The day was filled with meetings, range sessions, shuttle rides, and, yes, more mud. The day was so busy that it all felt like a blur, but there was a moment that clearly stuck out. After being at the East Course for a few hours, I came back to the practice area around 4 p.m. and saw Keegan on the range. After arriving at 7 a.m., spending an hour on the range before his practice round, playing the course, and signing hundreds of autographs, there he was working on his irons. An hour into his second range session of the day, his coach, Jim McLean, walked up and said “What the heck is he still doing here?” Keegan then told us about how his nickname in college was “One More”, since every time he was ready to end a practice session, he always wanted to hit one more ball. Around 5:30 p.m., after a long day, Keegan’s caddy, “Pepsi”, basically pulled him off the range and told him to go home. That experience showed me what it truly takes to make it to the pinnacle of professional golf; a relentless work ethic and a dedication to getting better.

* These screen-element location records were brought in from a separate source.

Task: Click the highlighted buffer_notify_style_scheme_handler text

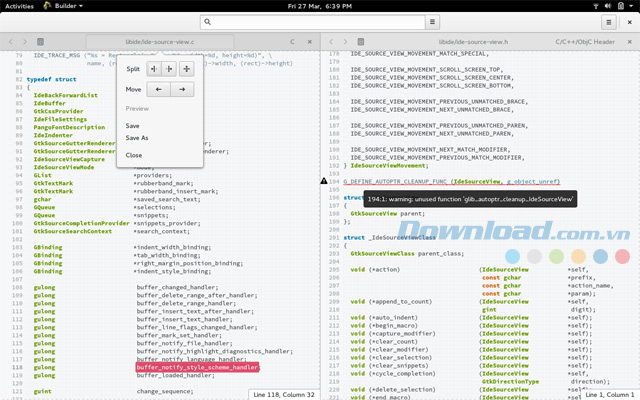Action: [x=197, y=367]
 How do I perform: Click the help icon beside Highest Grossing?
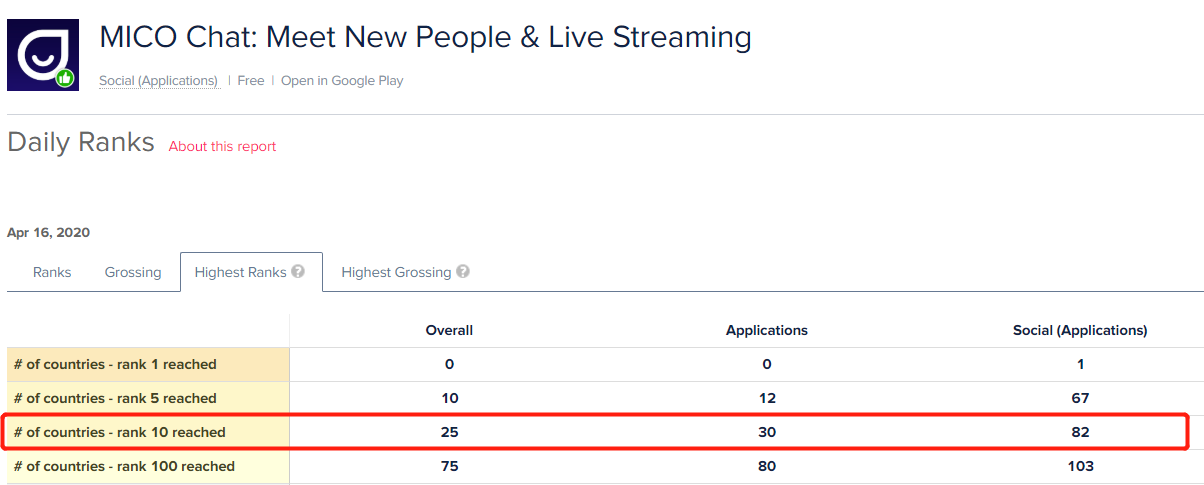463,271
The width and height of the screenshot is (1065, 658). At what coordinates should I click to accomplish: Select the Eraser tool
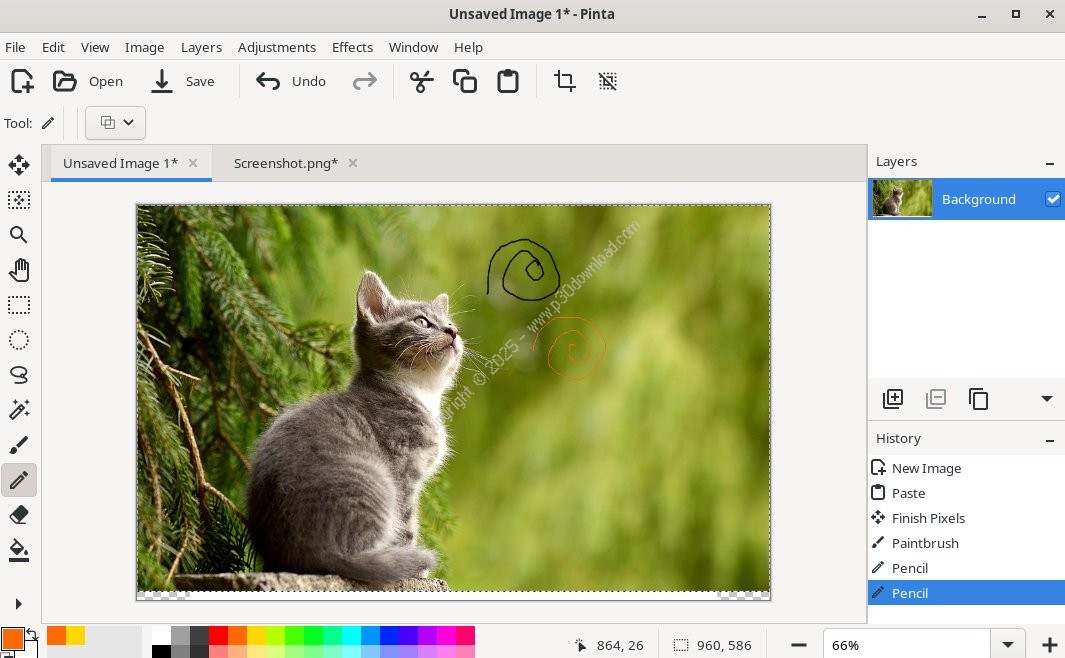pyautogui.click(x=19, y=515)
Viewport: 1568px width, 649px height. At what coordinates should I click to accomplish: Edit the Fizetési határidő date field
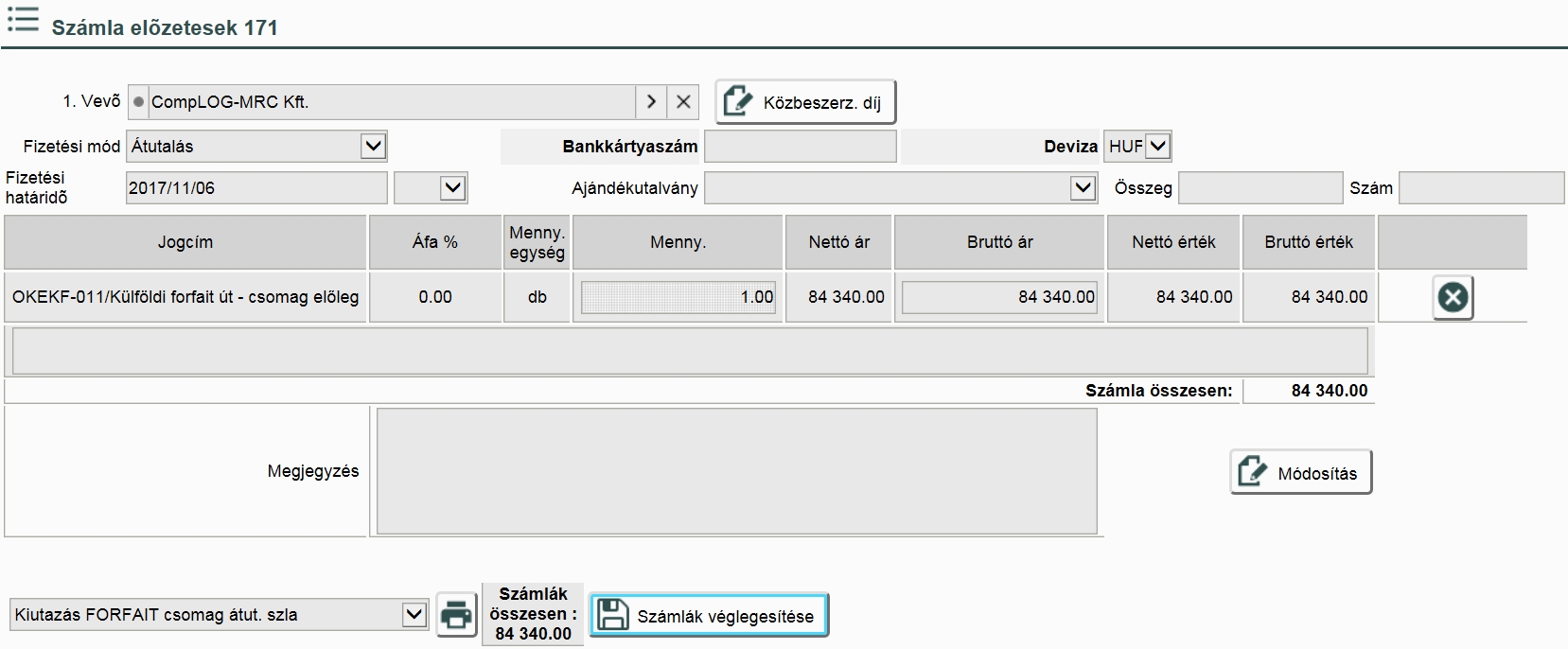pyautogui.click(x=255, y=188)
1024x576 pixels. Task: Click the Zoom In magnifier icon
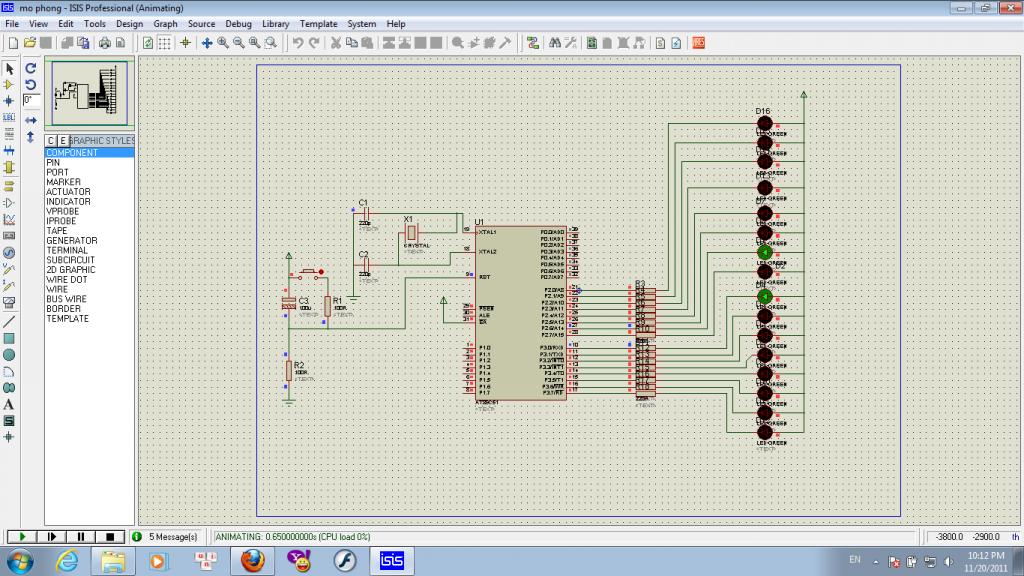pyautogui.click(x=223, y=43)
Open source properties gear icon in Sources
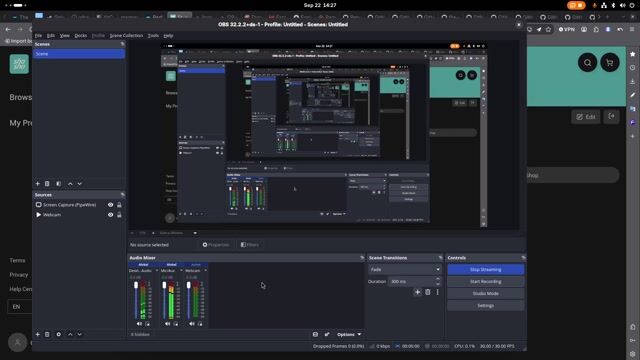Screen dimensions: 640x360 [59, 334]
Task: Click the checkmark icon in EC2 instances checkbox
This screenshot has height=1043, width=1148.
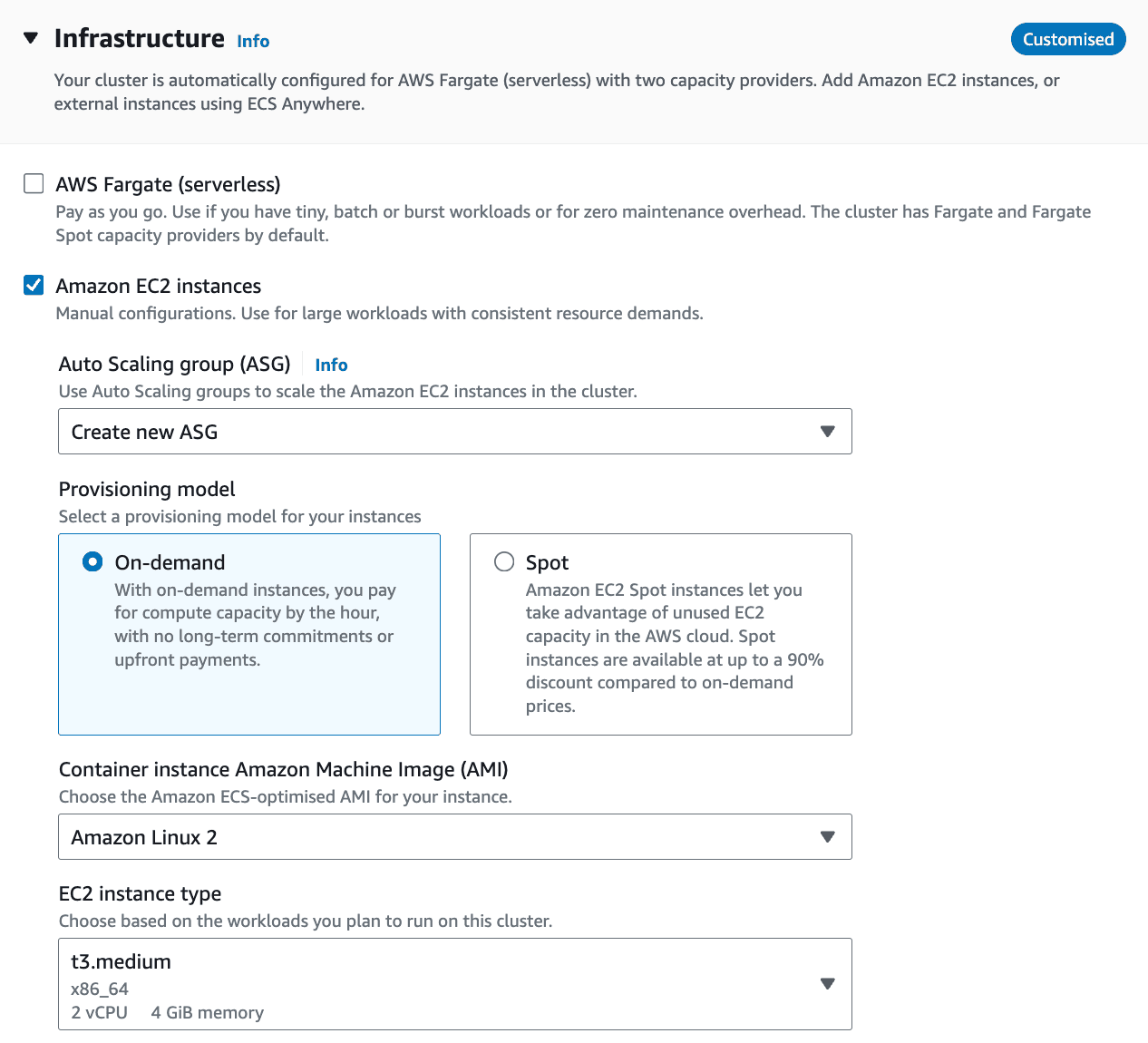Action: tap(33, 285)
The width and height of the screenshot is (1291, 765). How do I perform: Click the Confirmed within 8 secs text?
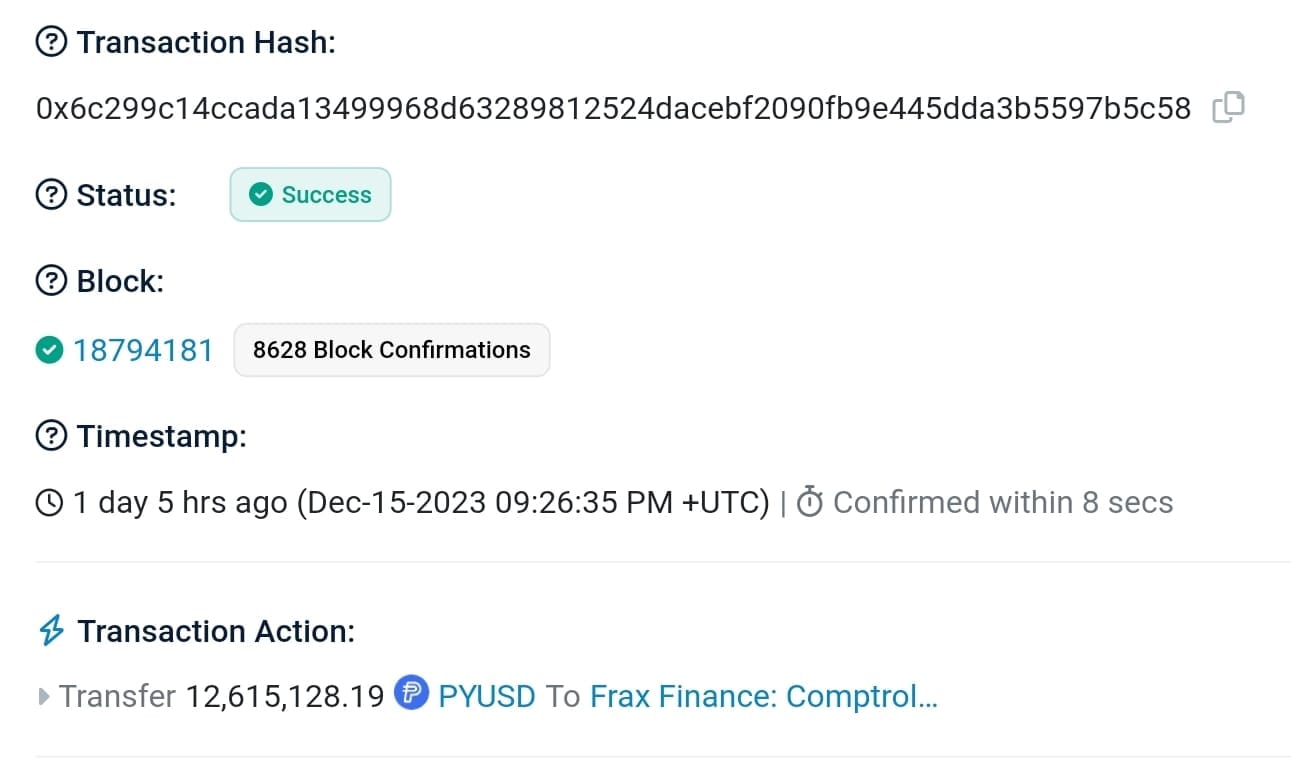pyautogui.click(x=1002, y=502)
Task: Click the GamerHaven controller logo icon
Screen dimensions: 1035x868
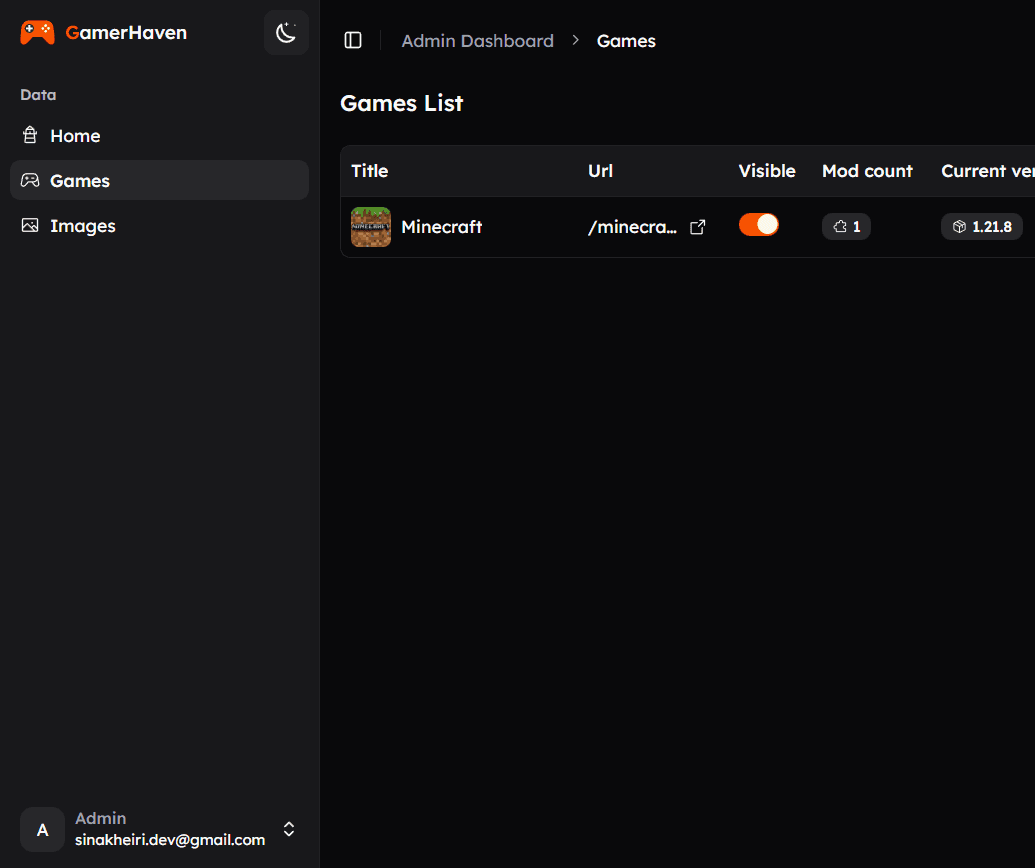Action: (37, 33)
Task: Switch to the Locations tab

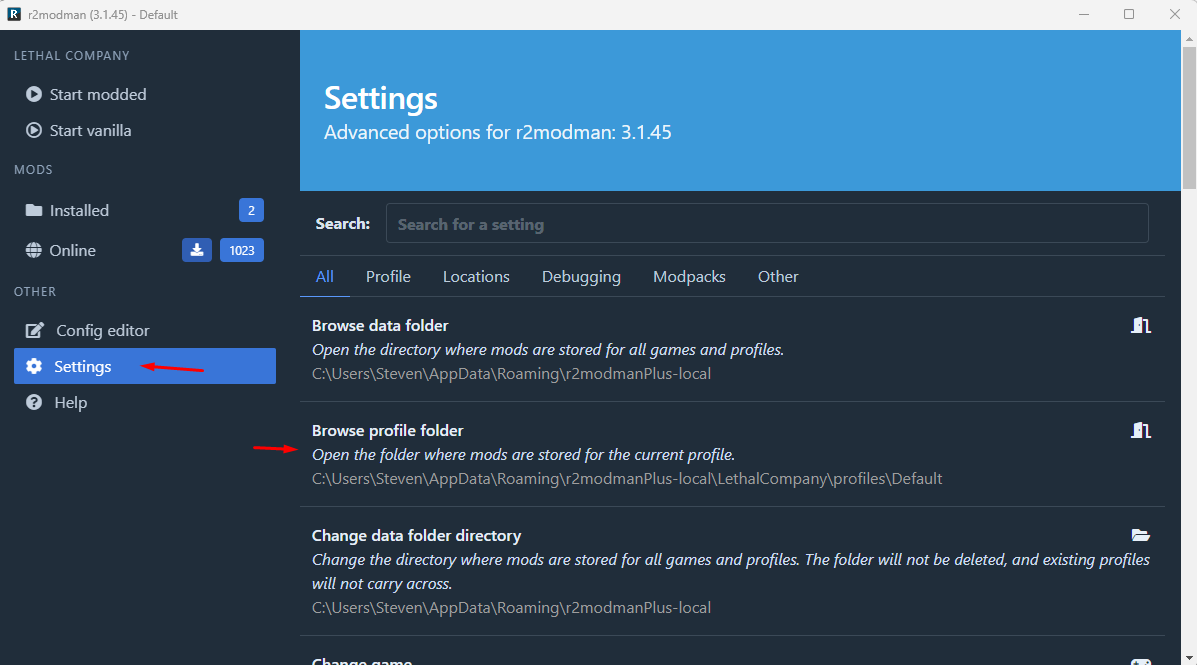Action: tap(476, 276)
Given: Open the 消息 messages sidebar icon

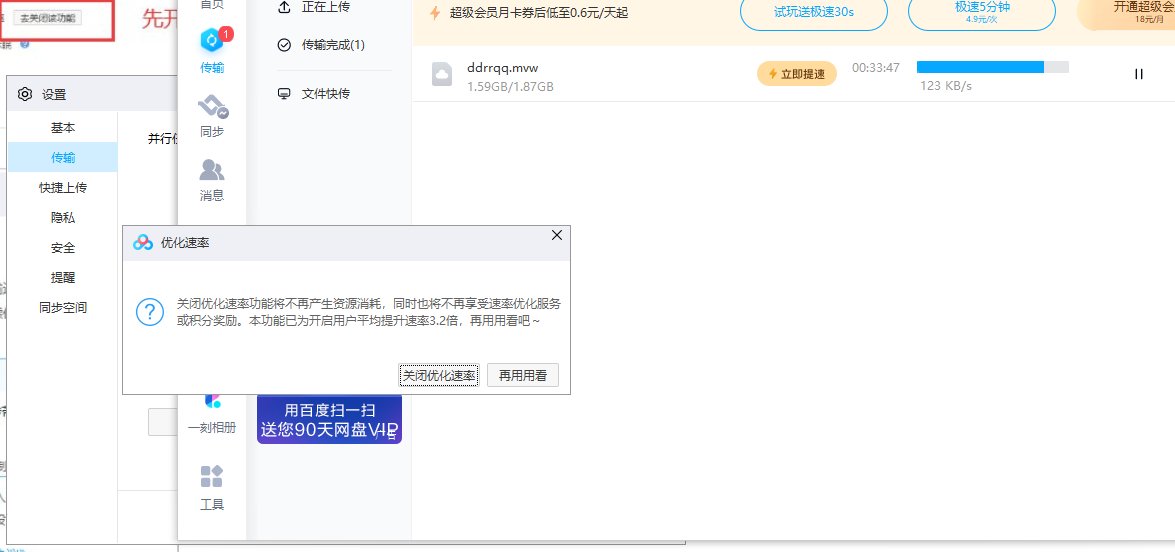Looking at the screenshot, I should [x=212, y=180].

Wednesday morning began very similar to Tuesday: busy. With only a few hours before trailers were set to depart, all the last minute tweaks were being made in preparation for competition to begin on Thursday. Around 11 a.m. or so, I set out to the East Course, equipped with bags of Cleveland hats to pass to the crowd. Let me tell you, they were a hit! Once someone saw a hat being given away, a pack of patrons would instantly migrate in my direction and ask for their own. In this case, it was my pleasure to provide spectators with something by which to help remember their experience at Merion. After a trek around the course and spotting a few of our players finishing their practice rounds, I headed back to the West Course to say my goodbyes before the crew began departing for their flights home.

In this three-day whirlwind leading up to tournament play, it puts a true perspective on what goes into a golf tournament before that first tee time on Thursday. Thousands of volunteers and staff members work in collaboration to make sure no stone is unturned and every detail is checked and rechecked. But, with that being said, the biggest takeaway from my time at Merion was that there truly is something different about a major. I don’t know if it’s the look of focus in a player’s eye or the extra media scrutiny, or some kind of unexplainable phenomenon. All I know is that there is something special and it is an experience that I will not soon forget.

Written by: Alex DePallo, Online Editor
Follow on Twitter: @ADePallo

One Response so far.

  1. Don Vito says:

    What a tournament. One for the history books. Well written and good description of the experience. No major sub pars on this course, like some mini-golf courses.